Monday night's disaster of an offensive performance from the Minnesota Vikings was preseason football in October, a calamity whose blame should fall at the feet of every single member of the organization.
Given less than two weeks to learn a new NFL offense and prepare to play a football game, Josh Freeman predictably put together 60 minutes of the worst quarterbacking possible. And after failing to score a single point on offense, the Vikings fell to 1-5 with a 23-7 loss to the previously winless New York Giants.
To be completely fair, the entire situation surrounding Freeman as the Minnesota starter deserves more than one week to get a full evaluation. But it's now painfully clear that the Vikings face a long road to fixing what ails their quarterback position.
Consistently under pressure and operating with a limited play sheet, Freeman completed just 20 of 53 passes for 190 yards and one interception against the Giants. He was wildly inaccurate to every level, and a dozen or more dropbacks ended with Freeman picking himself up off the MetLife Stadium turf.
Hindsight is always 20/20, but this was a predictable outcome given the circumstances.
A desperate team lacking a real answer under center, the Vikings made a midseason move for Freeman and then threw him to the wolves just days after acquiring him. The 25-year-old is certainly much better than what he showed Monday night, but there was no chance for anyone to see it.
In fact, this was akin to a team acquiring a quarterback sometime in August and giving him live-game reps in the preseason.

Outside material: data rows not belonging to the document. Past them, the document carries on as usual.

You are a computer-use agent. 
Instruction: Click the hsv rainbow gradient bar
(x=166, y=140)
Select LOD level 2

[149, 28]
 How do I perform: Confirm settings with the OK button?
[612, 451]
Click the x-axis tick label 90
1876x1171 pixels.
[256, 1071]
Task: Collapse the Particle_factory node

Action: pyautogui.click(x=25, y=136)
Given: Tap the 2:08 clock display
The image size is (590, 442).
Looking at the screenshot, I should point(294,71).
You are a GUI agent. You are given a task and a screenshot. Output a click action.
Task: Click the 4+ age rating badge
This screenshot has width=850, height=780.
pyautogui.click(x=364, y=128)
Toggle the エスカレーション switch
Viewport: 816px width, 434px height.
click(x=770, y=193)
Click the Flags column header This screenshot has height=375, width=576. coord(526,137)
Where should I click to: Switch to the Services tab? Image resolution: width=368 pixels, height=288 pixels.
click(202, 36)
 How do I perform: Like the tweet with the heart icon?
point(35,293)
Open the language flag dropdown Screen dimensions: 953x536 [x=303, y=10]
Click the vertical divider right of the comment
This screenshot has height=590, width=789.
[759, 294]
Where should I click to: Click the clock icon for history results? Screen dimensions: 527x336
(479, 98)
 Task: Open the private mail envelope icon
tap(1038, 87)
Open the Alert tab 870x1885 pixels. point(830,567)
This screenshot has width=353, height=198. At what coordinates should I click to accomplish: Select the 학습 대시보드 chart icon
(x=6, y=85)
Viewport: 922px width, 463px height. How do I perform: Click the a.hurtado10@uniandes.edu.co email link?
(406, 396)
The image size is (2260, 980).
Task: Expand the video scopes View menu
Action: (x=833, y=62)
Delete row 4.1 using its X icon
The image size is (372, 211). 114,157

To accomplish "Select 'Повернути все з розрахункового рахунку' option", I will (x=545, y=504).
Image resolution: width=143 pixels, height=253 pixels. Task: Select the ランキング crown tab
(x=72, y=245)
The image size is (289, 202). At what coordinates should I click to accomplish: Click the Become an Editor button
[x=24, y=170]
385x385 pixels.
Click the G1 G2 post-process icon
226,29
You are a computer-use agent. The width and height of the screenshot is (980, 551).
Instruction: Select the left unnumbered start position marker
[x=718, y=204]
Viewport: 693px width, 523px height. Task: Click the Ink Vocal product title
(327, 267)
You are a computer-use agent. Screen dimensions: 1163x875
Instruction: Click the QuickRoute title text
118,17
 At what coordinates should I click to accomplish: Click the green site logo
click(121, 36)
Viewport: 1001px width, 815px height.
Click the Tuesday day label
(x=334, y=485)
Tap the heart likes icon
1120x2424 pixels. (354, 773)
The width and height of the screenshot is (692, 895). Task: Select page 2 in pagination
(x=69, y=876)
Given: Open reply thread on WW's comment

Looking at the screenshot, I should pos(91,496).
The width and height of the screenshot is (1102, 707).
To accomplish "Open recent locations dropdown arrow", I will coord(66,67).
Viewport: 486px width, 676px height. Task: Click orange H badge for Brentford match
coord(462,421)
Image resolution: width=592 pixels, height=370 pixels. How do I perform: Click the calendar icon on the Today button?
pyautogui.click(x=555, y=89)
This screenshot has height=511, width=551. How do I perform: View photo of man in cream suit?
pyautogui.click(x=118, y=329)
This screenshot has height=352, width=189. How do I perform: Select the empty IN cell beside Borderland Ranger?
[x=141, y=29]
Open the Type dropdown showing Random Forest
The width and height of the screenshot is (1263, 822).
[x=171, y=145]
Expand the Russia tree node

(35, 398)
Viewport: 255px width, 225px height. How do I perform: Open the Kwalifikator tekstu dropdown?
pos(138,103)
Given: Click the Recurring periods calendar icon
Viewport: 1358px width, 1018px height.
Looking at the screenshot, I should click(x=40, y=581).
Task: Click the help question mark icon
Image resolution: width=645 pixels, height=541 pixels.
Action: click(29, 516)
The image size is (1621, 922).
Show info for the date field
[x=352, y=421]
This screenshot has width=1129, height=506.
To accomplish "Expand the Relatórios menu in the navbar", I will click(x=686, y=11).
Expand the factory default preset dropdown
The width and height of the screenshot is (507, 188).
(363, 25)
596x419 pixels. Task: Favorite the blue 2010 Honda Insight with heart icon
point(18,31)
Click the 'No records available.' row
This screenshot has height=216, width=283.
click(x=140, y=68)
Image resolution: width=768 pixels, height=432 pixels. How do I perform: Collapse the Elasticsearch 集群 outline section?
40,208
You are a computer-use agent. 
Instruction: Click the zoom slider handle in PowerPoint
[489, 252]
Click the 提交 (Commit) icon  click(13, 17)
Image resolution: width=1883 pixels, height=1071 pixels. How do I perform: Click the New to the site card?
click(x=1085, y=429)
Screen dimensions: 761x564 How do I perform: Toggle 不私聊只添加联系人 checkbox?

Those players typically struggle, and usually to the magnitude in which Freeman did against the Giants.
However, the difference here is this was a regular-season game on Monday Night Football, making the Vikings' decision to start Freeman an embarrassing mistake that should now reverberate throughout the organization.
Put this disaster on general manager Rick Spielman, who lured Freeman to Minnesota and then signed off on starting him so quickly after his release from Tampa Bay. Put it on Leslie Frazier, a lame-duck coach who is looking for any way to salvage a sinking season and job. Even offensive coordinator Bill Musgrave deserves blame, as he continued a season of clueless game plans and zero adjustments.
The Vikings set up Josh Freeman to fail, and he did so in terrific fashion Monday night.
Now, the answers at quarterback in Minnesota seem so far away.
The organization, for all intents and purposes, gave up on Christian Ponder the day it acquired Freeman. Matt Cassel is an older, fading QB who shouldn't be a starter for any NFL team now or in the future. And both internal and external doubts on whether Freeman is anything near an answer at signal-caller, in 2013 or beyond, have only been exasperated.
The Vikings look like a team that needs a clean sweep, from general manager to head coach to quarterback.
Freeman will likely continue to get looks, for no other reason than the Vikings are paying him $2 million for the rest of this season. He'll be better, too, as Monday night was probably the basement for NFL quarterback play.
The Vikings still have no answers at the game's most important position.
At 1-5, and with two games against division rivals up next, Minnesota can all but call 2013 a lost season. If that's the case, Coach Frazier will be gone, and either Spielman or the next general manager will be picking Minnesota's future franchise quarterback next May.